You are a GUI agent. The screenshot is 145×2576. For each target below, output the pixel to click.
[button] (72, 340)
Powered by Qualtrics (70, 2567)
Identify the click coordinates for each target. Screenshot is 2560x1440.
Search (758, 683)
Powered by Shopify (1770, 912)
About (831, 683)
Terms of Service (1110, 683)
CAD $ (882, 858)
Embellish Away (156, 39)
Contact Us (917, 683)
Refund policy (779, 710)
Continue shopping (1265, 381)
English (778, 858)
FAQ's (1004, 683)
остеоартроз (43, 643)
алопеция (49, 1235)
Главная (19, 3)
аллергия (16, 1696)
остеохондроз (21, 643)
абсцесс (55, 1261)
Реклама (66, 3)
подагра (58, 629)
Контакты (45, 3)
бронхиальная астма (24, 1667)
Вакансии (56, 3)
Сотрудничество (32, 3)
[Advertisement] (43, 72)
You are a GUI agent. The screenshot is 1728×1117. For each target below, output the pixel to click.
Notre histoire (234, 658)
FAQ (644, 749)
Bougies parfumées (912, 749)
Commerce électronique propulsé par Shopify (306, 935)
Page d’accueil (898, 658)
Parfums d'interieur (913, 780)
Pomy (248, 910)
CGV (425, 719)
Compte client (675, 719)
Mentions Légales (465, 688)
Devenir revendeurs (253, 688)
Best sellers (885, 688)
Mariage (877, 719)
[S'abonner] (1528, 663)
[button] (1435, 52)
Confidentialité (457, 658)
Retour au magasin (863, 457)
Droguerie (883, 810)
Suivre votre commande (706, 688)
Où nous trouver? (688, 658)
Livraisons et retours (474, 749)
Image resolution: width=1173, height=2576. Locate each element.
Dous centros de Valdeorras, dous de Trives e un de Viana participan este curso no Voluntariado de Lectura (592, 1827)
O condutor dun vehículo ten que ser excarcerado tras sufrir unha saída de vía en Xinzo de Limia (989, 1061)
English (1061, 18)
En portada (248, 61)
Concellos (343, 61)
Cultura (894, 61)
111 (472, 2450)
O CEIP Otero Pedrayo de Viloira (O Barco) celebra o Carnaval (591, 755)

**WHAT TO WORK ON**
In the records above, how many lines contain the string "agent"? State that number only.

**THE ANSWER**
2